Thankfully, our convictions brought us back to our faith journey and we dove straight into giving first to God. It was worth it. I believe we’re closer in our relationship with God today and can trust him greater with our finances because of our giving that we’re committed to protecting and maintaining.
Almost 3 and half years ago I started a small business – OneMoneyDesign.com. Over time the blog has earned extra money for our family, but not a lot. It’s been nice supplement of income to my day job as an IT project manager.
The blog has paid for entertainment such as eating out and vacations. It’s also helped us when groceries cost more than our budget could handle some months. Most recently the blog started contributing to 529 plans for my kids!
While extra small business income is nice, it led to more giving convictions. I began covering expenses for the blog and paying myself income. However, God wasn’t getting anything. Honestly, I didn’t really know if I should tithe on the small business each time I took money from the business account.
It can be challenging to tithe on a small business’s gross income, especially as many businesses struggle to meet expenses when getting started. However, I’ve learned that rather than tithing on gross income, we need to tithe on the income the business is paying when it’s profitable.
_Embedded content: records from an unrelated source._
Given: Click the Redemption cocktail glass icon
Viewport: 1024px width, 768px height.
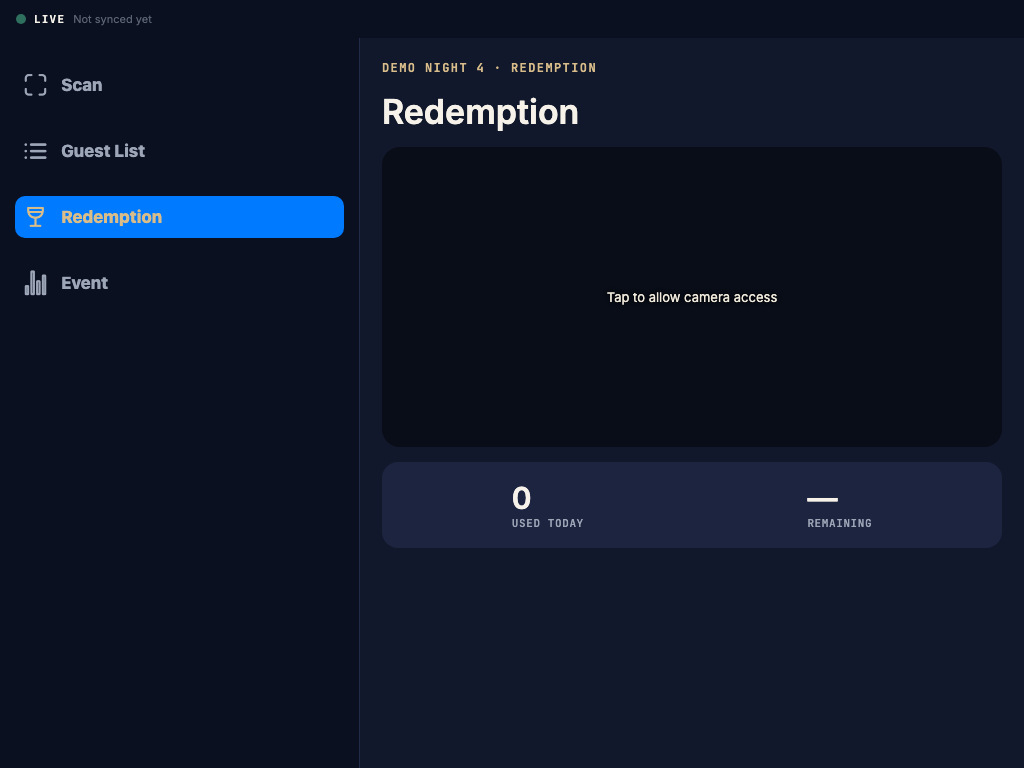Looking at the screenshot, I should tap(35, 217).
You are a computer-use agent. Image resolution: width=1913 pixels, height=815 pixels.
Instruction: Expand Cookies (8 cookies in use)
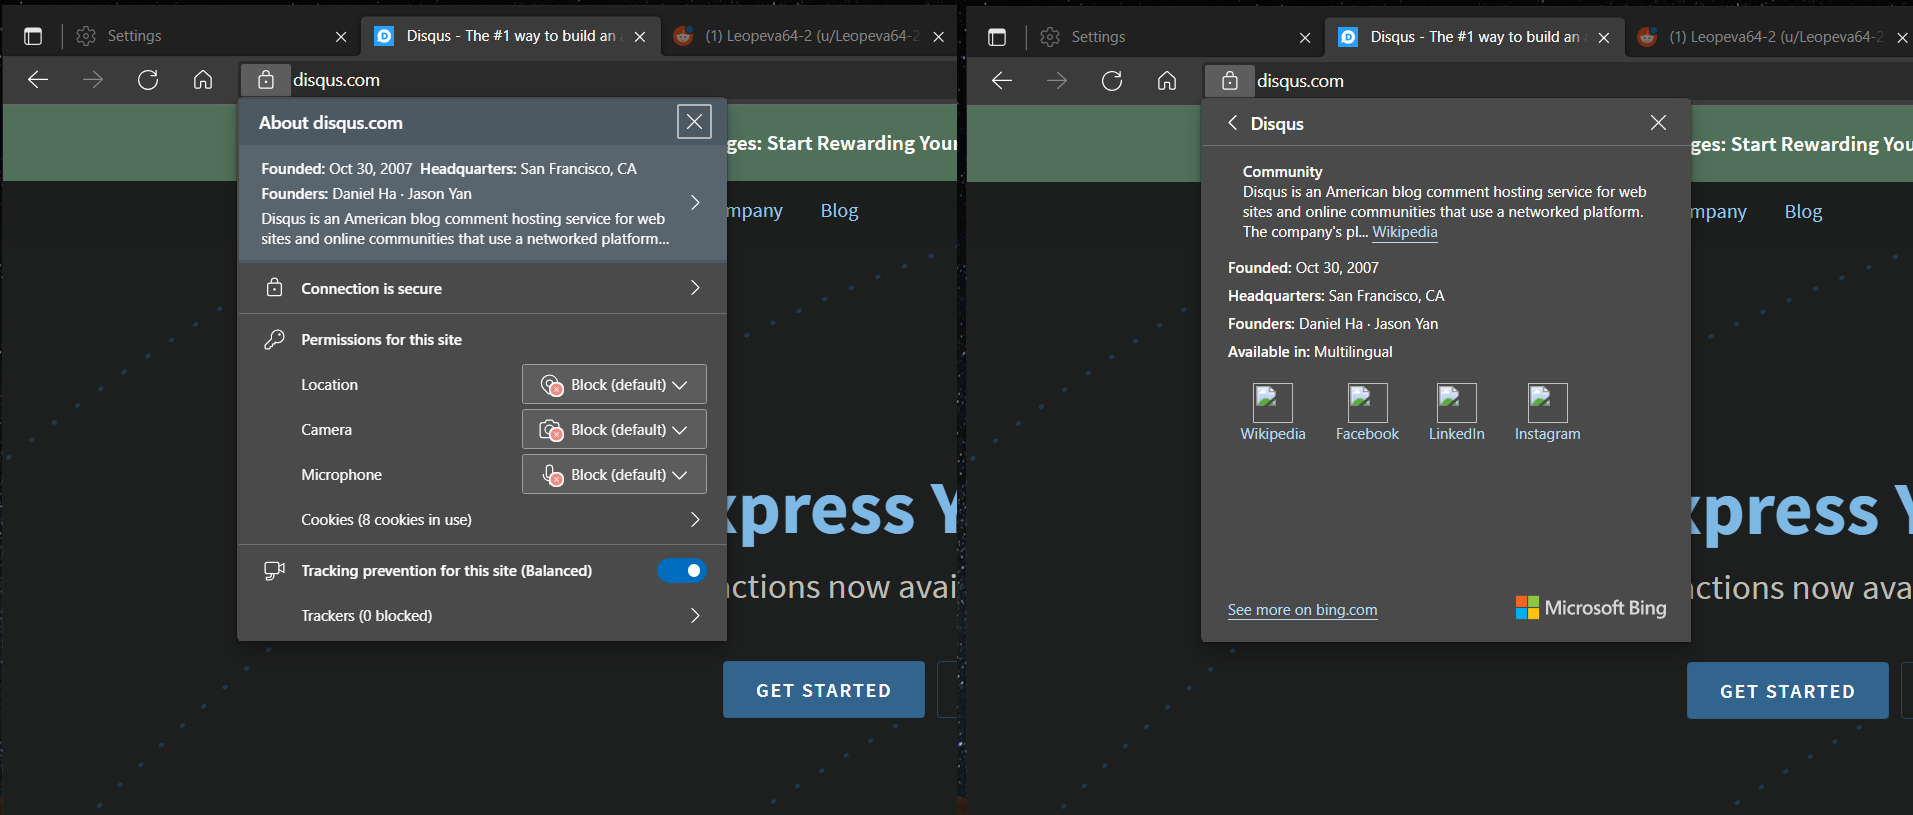[x=695, y=520]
This was some advice I picked up from a Crown podcast.
As a rookie business owner I started understanding more that my business was an entity. My business was earning money, but my business wasn’t responsible for tithing or giving. It’s not a person with a relationship with God. However, when the entity starts paying me, I have a responsibility, as a Christian and financial steward, to tithe or give on that income.
This began to make a lot of sense to me and the good news is that our giving has now increased based on this additional income. We now recognize the need to give of our first fruits no matter the source of income. I believe our finances are on more stable ground because of this commitment in putting giving and God first in our finances.
Sometimes taking this leap of faith is challenging. Sometimes the numbers don’t make sense and we can come up with a lot of excuses to avoid giving. You have to leave a lot in God’s hands when deciding to give, but I think that’s a great place to be in your faith as a Christian. I’d much rather depend on God than my own strength.
But store up for yourselves treasures in heaven, where moth and rust do not destroy, and where thieves do not break in and steal. - Matthew 6:20
Have you ever struggled with giving or tithing on small business income?